AVELYN
Off.
Not hurt or exhausted.
Just off.
“I’m fine,” I said.
He studied me for a moment, as if trying to decide whether to believe me. Then he shrugged, kissed Scarlett’s head, and walked out the door.
He didn’t kiss me.
He hadn’t in months.
The door closed behind them, and the silence returned — thicker this time, almost suffocating.
I stood there for a long moment, staring at the empty doorway.
Then I turned back to the kitchen.
And I did something I hadn’t done in years.
I sat down.
Not to plan, clean or bake.
Not to make myself useful.
I just sat.
My hands rested on the table, palms open, as if I were waiting for something to land in them. A sign. A reason. A spark.
Nothing came.
Just the quiet.
Just the ache.
Just the realization that I had built my entire life around people who didn’t see me.
I thought of last night — the dinner, the comments, the way Scarlett leaned into Selene, the way Jeremy didn’t defend me.
I thought of the girl I used to be — the brilliant student, the prodigy trained by a business legend, the girl who finished her degree early, the girl who believed she could build something extraordinary.
Where had she gone?
Where had I gone?
I pressed a hand to my chest, feeling the faint echo of last night’s crack.
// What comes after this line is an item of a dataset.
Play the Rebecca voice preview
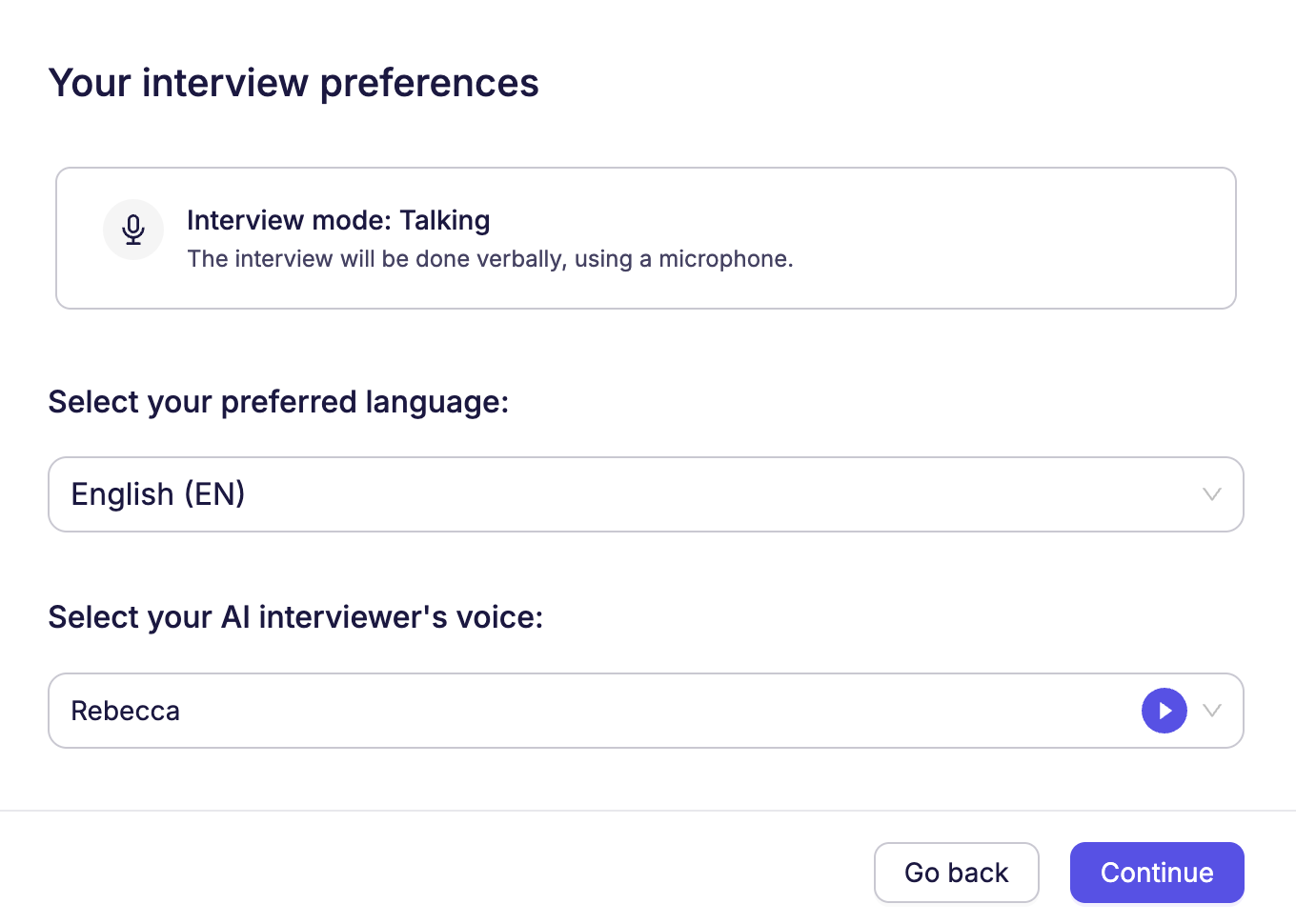 tap(1164, 711)
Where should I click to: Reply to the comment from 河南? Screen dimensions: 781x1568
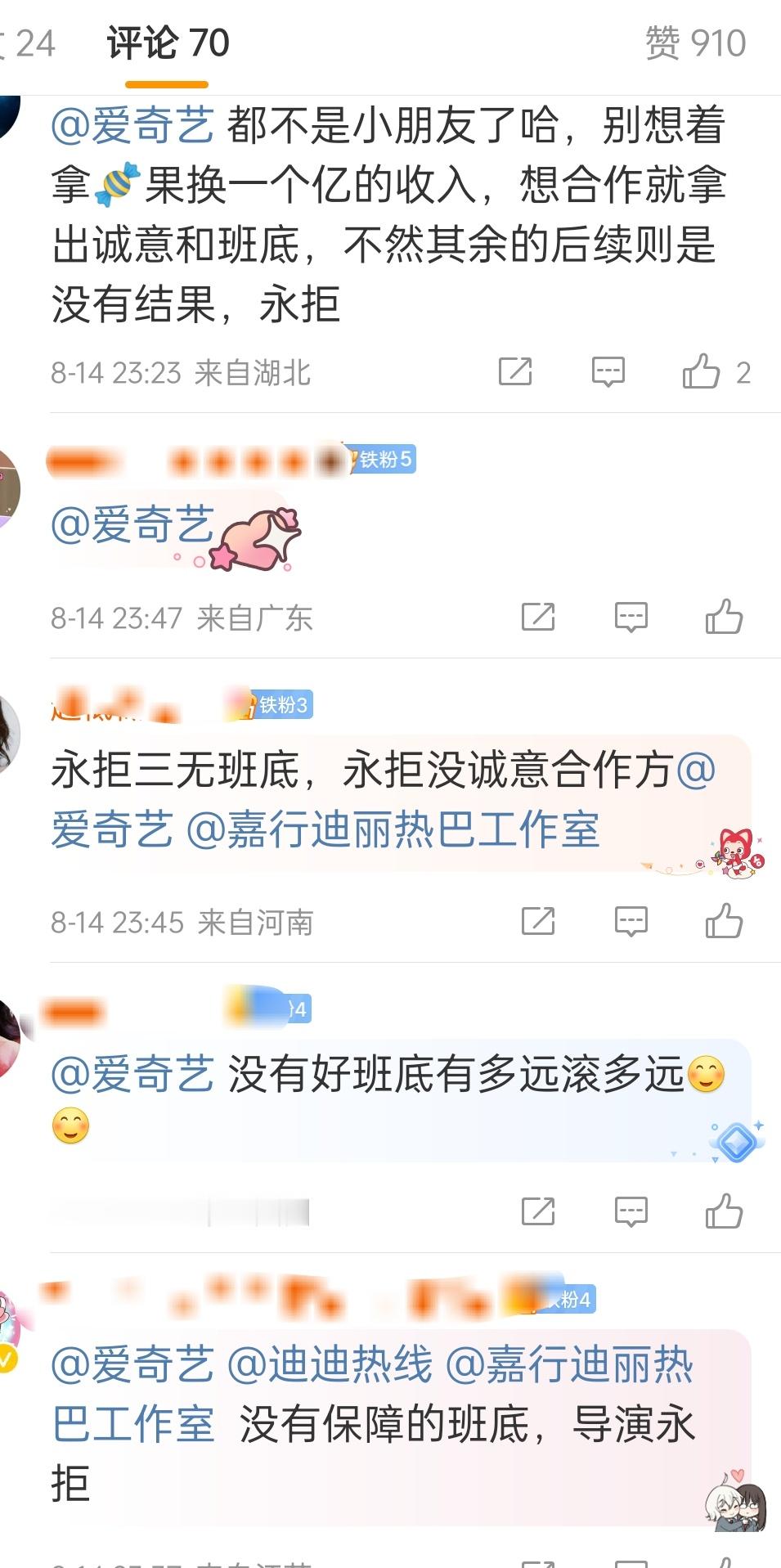(x=631, y=921)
It hadn’t healed. It had widened.
And for the first time, I didn’t rush to patch it.
I didn’t force myself to smile.
Or tell myself it was just a phase.
I let it hurt.
Because maybe the hurt was trying to tell me something.
Maybe it was time to stop shrinking.
To stop begging for scraps of affection.
To stop being the version of myself that made everyone else comfortable.
Maybe it was time to remember who I was before I became invisible.
Avelyn Isolde Merrick.
The girl who once had a future. Ambition.
The girl who once had a name that meant something.
I inhaled slowly.
And for the first time in seven years, the air didn’t feel borrowed.
It felt like mine.
**
By noon, the house felt too quiet again. I cleaned the kitchen, folded laundry, wiped down the counters — not because they needed it, but because I didn’t know what else to do with my hands.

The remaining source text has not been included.